If your family budget is running on fumes, getting free fuel for the car is mighty appealing. But before you book your summer vacation hotel, check under the shiny hood of its offer to pay $10 or even $75 of your gas costs. Nothing is really free, and these proliferating promotions are no exception.

Hotels usually wrap fuel cards and credits into packages. Like vehicles on a dealer’s lot, these come loaded with extras: room upgrades, breakfast, road snacks and more. If you don’t want the extras, or they don’t pencil out as savings, pass them up.

Do the same with a $10 gas-card offer if you have to slog through a slew of the hotel’s online promotions to see how it stacks up. We’re talking less than 3 gallons of gas here. Your time is worth more than that.

But depending on details, a $50 or $75 gasoline gift card or credit, or even $25 plus free parking, could be a deal. Some questions to ask:

Card or resort credit? A gift card is preferable. Credit at the hotel’s restaurants, shops or spa is valuable only if you plan to use those services.

Per stay or per night? I checked several offers, and all were for one card or credit per stay even though some packages required multi-night stays.

Which gas stations? The gift card is often limited to one brand, such as Shell or Exxon Mobil.

How do I get the deal? Many hotels give you the resort credit on check-in or the gas card on checkout, no questions asked. But some may ask for receipts detailing your gas purchases and credit you for only that amount.

Is it the best deal? You’ll need to discover this by comparing the gas offer against the hotel’s other rates and packages. Enter your planned travel dates on the hotel’s website and see what pops up.

When I recently did this for a one-night stay June 11 at the Portofino Hotel & Yacht Club in Redondo Beach, I turned up a $239 California Cruising Package with a marina-side room, a $25 gas card, overnight parking (usually $23 a day) and two bottles of water. The price matched the best available rate for the room alone, saving me $48 plus the cost of the bottled water. Nice.

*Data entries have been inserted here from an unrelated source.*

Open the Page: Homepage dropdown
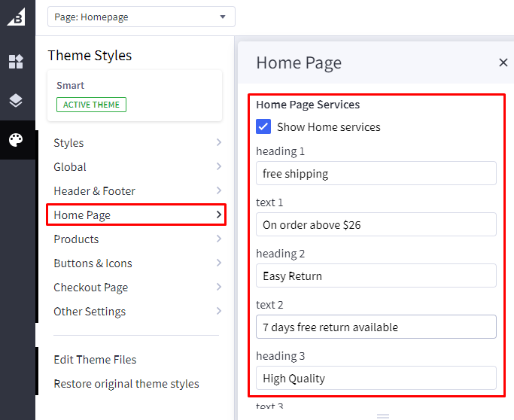This screenshot has width=514, height=420. click(x=141, y=17)
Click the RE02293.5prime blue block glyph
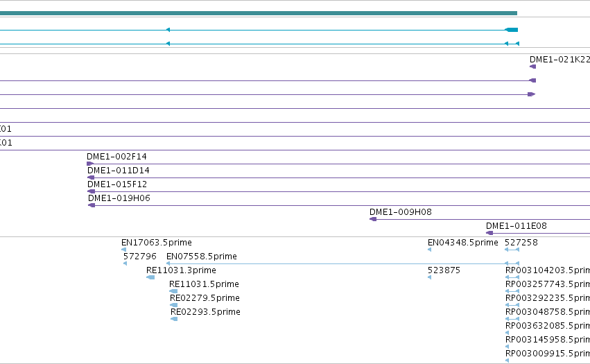590x364 pixels. click(x=174, y=319)
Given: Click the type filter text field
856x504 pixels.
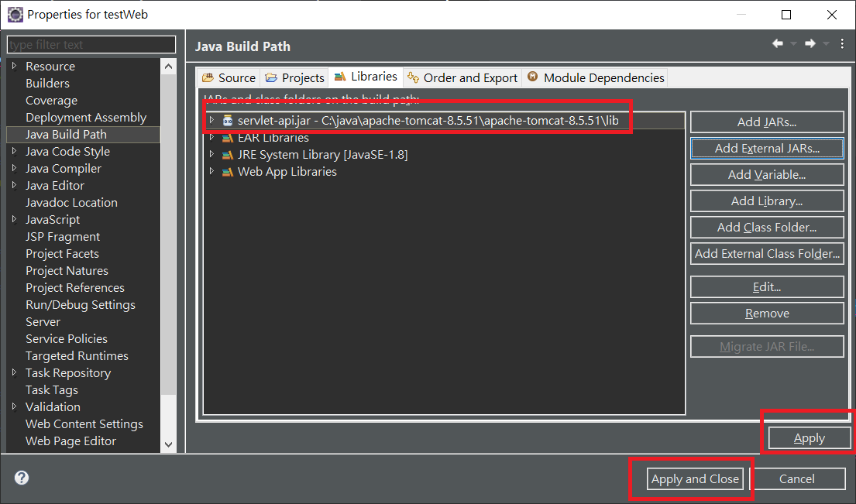Looking at the screenshot, I should [x=91, y=44].
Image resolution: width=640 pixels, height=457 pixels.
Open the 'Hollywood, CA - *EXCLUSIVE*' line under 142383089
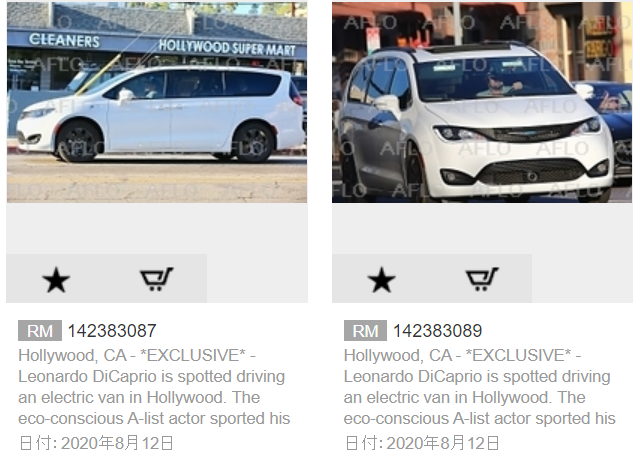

But if I wanted to spend the night in a fancier oceanfront room, I’d save a bit more with another deal, the Ocean Sale, which cut $58 off the regular $289 price of the room (also the price for this room with the gas package). For a two-night stay, the Ocean Sale left the gas deal in the dust because the $25 gas card was per stay, not per night.

At the Four Seasons Hotel Boston for June 11, I found a $500 Fuelled Up Package with a room, $50 gas card, overnight parking (worth $47) and a one-category room upgrade (based on availability, assigned at booking). Even without the upgrade, the gas package was less expensive than booking the room alone at the cheapest rate, $475, and adding the extras.

Checking the same date at the FireSky Resort & Spa in Scottsdale, Ariz., I found the Gas-Food-Lodging package. For $139, it provided a patio guestroom, $50 gas card, breakfast for two and unspecified road snacks. The package also touted free overnight valet parking — which is free to guests regardless.

Calculator in hand, I studied 11 other FireSky packages for that date, with a dizzying array of options. I decided the gas package was well-priced, saving me about $30 over a breakfast-and-room package. It also was a savings over booking the room alone and adding the extras, although how much was unclear. Neither reservations nor the restaurant could give me a dollar value for the breakfast in the gas package.

My conclusion: Some gas cards and credits are deals. But it’s not always worth the trip to find out.